- Language: English
- Genre: Science fiction

Publication
- Published in: Astounding Science Fiction
- Publication date: 1944
- Publication place: United States
- Media type: Print (magazine)

= Huddling Place =

"Huddling Place" is a science fiction short story by American writer Clifford D. Simak, originally published in 1944 in Astounding Science Fiction. It is one of several linked stories collected in City.

"Huddling Place" was among the stories selected in 1970 by the Science Fiction Writers of America as one of the best science fiction short stories published before the creation of the Nebula Awards. As such, it was published in The Science Fiction Hall of Fame Volume One, 1929-1964.

==Plot summary==
The story is lightly plotted, and most of the text is devoted to setting the scene. In the distant future, humans have colonized Mars and live an apparently easy life, supported by efficient and intelligent robots. Intelligent Martians co-exist with the humans on that planet. The trend to suburbanization, first manifested in the mid-20th century, has continued such that many humans on Earth live in isolated enclaves. Jerome Webster, the main character, is a human living on Earth with expertise in Martian physiology, especially that of the brain. Like other human adults, he has progressive agoraphobia, which becomes extreme after his only son departs to spend time on Mars. Jenkins, the senior family robot, explains to Webster that his father had been similarly afflicted. Webster contemplates writing a monograph on the subject.

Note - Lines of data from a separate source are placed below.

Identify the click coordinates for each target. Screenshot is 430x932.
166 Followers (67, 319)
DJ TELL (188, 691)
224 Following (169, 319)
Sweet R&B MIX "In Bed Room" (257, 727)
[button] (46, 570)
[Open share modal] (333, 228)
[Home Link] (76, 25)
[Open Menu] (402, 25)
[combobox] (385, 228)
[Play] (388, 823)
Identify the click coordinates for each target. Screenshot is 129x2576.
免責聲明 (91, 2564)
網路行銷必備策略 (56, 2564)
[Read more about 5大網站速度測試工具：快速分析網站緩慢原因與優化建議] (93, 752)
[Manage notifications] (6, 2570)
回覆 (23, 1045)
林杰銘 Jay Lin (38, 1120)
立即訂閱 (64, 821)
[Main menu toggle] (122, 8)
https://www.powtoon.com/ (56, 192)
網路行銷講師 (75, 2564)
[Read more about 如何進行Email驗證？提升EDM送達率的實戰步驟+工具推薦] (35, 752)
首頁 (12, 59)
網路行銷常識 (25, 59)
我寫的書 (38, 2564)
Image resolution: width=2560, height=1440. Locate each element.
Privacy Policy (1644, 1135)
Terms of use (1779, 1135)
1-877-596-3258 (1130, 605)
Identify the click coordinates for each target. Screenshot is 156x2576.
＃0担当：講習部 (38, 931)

Before he can begin this project, he learns that Juwain, a Martian friend and brilliant philosopher, requires surgery that only Webster can perform. This would require traveling to Mars, something his agoraphobia makes nearly impossible. Senior political figures make clear that Juwain's death would be a tragedy for which humankind would suffer for thousands of years, and Webster is pained by the thought of forsaking his friend.

With great effort he packs for the trip, only to discover that the robot Jenkins, not understanding the stakes, had dismissed the spaceship that had arrived to transport Webster to Mars. Webster feels as if his home has now become a trap from which he will never escape.